Despite the disclosure of the falsification, Suren Ayvazyan continued publishing the results of his 'studies' in the popular press, and in books, both in Armenian and in Russian, from the 1980s to the late 2000s.

==Works on the history of Russia==
Ayvazyan published a series of surprising assertions regarding the history of Russia. In particular, he argued that the birthplace of the Proto-Russian was the Armenian Highlands in the 11th millennium BC. He also argued that Armenian Smbat Bargatuni founded Kyiv, that the Christian churches of Kyiv and Novgorod were built by Armenian architects in the 10th to the 11th centuries, that the Armenians introduced Christianity to Russia, and that the real name of Yuri Dolgoruki was Gevorg Bagratuni.

These opinions, according to Ayvazyan, are related to the fact that Mount Small Ararat is formed like a female breast. The other name for this mountain Sys, in Russian, is short for the female breast. It is also related to the alleged (but not documented in the scientific literature) detection in the Armenian highlands of 'Slavic skulls', dated by Ayvazyan as the second millennium BC. However, a large part of his claims are based only on many linguistic parallels and archaeological research.

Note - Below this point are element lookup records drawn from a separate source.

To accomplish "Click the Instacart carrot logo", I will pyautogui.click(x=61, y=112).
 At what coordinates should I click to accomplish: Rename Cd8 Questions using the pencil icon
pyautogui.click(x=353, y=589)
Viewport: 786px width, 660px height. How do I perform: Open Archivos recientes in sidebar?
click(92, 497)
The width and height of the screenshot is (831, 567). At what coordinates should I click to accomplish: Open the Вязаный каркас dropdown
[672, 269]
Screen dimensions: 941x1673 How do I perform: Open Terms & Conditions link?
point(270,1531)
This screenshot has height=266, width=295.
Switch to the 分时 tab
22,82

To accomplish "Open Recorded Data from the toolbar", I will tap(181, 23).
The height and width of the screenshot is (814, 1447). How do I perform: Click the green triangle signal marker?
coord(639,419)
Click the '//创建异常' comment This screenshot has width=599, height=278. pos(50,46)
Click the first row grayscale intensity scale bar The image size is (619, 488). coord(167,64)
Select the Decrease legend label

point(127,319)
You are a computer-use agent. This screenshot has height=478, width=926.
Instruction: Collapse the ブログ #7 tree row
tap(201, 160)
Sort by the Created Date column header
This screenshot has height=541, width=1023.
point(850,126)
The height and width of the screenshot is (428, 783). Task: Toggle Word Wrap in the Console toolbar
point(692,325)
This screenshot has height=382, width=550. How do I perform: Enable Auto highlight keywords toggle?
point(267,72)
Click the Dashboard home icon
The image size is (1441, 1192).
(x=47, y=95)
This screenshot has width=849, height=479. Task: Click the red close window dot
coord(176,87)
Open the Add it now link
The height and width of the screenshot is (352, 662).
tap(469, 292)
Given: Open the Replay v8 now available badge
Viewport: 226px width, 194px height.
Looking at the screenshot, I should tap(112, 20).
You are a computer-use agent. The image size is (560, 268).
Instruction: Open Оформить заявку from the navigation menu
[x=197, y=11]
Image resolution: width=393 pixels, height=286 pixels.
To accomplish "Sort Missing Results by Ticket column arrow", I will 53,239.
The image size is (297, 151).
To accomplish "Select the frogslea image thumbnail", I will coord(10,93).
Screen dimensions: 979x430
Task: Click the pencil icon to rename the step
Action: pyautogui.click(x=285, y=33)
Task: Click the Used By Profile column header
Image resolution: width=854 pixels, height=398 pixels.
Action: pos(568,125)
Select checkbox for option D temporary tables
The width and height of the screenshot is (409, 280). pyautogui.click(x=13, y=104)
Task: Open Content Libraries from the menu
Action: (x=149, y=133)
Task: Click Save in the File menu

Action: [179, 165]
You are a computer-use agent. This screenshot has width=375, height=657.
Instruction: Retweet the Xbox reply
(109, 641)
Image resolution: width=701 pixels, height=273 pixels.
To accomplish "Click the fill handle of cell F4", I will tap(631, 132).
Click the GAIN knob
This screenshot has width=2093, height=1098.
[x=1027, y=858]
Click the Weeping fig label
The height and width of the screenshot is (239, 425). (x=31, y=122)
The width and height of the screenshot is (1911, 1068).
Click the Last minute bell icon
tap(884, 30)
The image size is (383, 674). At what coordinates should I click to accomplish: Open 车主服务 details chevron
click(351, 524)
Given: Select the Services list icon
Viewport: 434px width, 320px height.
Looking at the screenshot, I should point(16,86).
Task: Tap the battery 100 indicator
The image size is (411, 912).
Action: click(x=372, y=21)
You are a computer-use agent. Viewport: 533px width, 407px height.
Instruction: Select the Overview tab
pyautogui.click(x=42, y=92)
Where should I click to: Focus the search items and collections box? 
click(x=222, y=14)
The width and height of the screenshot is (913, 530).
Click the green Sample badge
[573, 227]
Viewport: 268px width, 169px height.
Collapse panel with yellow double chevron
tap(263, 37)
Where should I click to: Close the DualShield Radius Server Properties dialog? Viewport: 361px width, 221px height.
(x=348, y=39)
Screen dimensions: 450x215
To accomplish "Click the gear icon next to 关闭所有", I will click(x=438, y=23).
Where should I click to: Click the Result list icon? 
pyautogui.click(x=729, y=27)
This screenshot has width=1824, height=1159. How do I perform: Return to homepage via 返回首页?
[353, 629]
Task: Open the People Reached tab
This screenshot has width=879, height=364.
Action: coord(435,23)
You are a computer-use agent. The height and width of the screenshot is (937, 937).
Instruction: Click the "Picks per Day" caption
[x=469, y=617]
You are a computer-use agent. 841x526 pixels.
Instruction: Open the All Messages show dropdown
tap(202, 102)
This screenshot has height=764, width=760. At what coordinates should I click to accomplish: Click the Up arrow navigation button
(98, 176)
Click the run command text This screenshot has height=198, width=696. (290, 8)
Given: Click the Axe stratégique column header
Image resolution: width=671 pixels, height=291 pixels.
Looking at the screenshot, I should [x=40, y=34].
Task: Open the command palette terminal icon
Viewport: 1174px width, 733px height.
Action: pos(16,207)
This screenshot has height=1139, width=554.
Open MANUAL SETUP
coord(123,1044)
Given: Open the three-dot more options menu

==Socio-political activities==
In the years of the Soviet perestroika, Ayvazian was active in the Popular Front for Armenia, and signed a number of letters to Mikhail Gorbachev, then the head of the Soviet state, about the transfer of the Nagorno-Karabakh region to Armenia.
In 2001 he wrote a letter to British Queen Elizabeth II to demand the return of Armenian treasures, consisting of the treasures of Cilicia, which according to some information Levon VI left in the possession of the English King Edward III (1327–1377).